Yesterday front page of most of the daily newspaper were adorned with one news only. No, it was not concerning Politics/elections/ Corruption/ malpractices/underworld.
It was a news item with the heading DIVORCE GRANTED TO OLD AGED COUPLE or similar heading
The subject matter of the news was that an old aged Parsi couple after 42 years of married life decided to end their married life by seeking the ultimate respite available to some of the married people from their hellish married life----DIVORCE.
I couldn’t believe my eyes when I read the age of the couple. Husband 78 years and wife 74 years!
The reason given by wife was the same old one- physical and mental torture by husband and his family.
In our society, for that matter in any society anywhere in the world domestic violence is very common. Be it a financially poor family or families belonging to the upper strata of the society, be it educated so called emancipated ,moving with the times couples or uneducated, illiterate couples. Physical and mental torture by husbands and in laws is very common.
I am in a dilemma whether I should applaud the courage shown by the wife of finally ending the farce called as marriage which she was tolerating since so many years or feel sorry for both of them for deserting the company of each other at this crucial stage of their life
Most of the women’s organizations will surely appreciate the bold step taken by the lady that too at this junction of life when company of life partners is as important as meeting daily needs. This is the age when loneliness, deteriorating health, physical weakness, low self esteem, disillusionment and disorientation with life become the closest friends of old people . The main comfort the people derive is from their friends or life partners..The biggest nightmare for such people is loneliness caused by the death of life partner.
And this lady decided to part ways not even giving a second thought to her future or the problems which she may face later. I feel like saying Hats off the lady. She had the guts to put an end to her traumatic married life and live an independent life away from the shadow of her over bearing husband.
But then I am again forced to think was this step right? If she had tolerated for so long why didn’t she show some more patience and tried to adjust a little more. Was her decision to leave her husband who is at the threshold of succumbing to death any moment right one?
After the divorce the couple will be staying next doors only in adjacent flats. Will they remain immune to each other’s needs and requirements? Will their heart not bleed when the other person is ill or incapable of fulfilling the daily chores?
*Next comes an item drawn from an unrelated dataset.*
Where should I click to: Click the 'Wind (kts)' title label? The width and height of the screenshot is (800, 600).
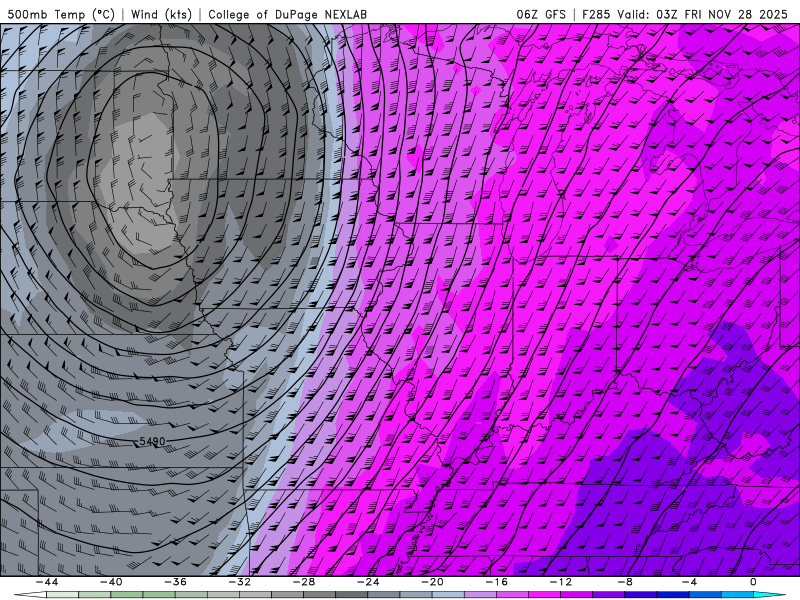161,14
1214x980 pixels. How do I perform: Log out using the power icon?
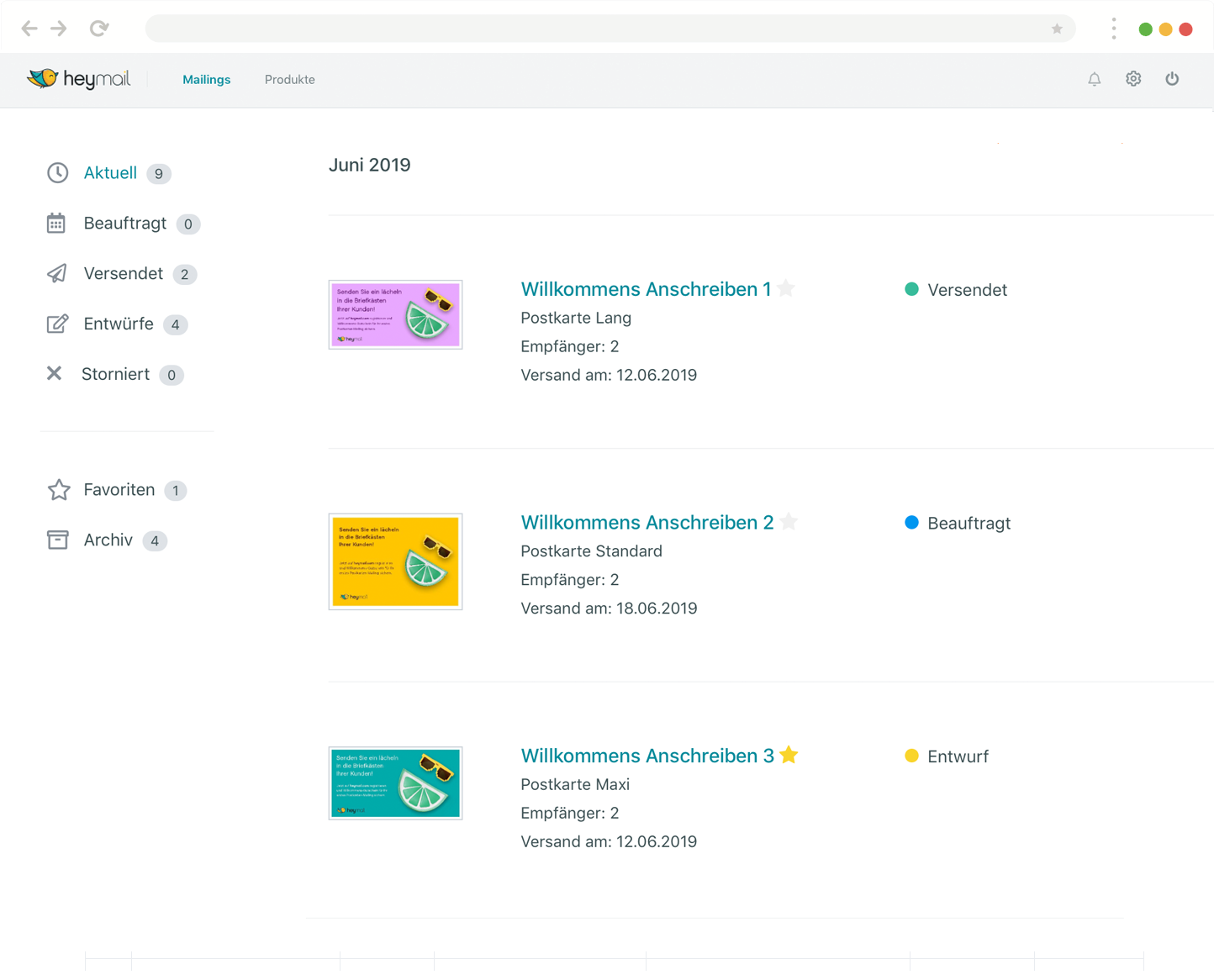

I am confused whether to consider this drastic step taken by them as the dawn of a new era where women will not tolerate the inhumane behavior of their spouse, where women with no regards to their physical age or age of their married life will stand up to the ill treatment meted out to them and look for new horizons in their life OR is the sun setting for the institution of marriage where life partners were committed to each other for good or worse, where husband and wife together as one entity were ready to face any obstacles and be the supporting pillar of each other.. Is this the dawn of a new day where feeling of self or I will override the feeling of WE, where individual will become more important than the sacred vows taken at the time of marriage Or is dusk setting in for the concept of marriage?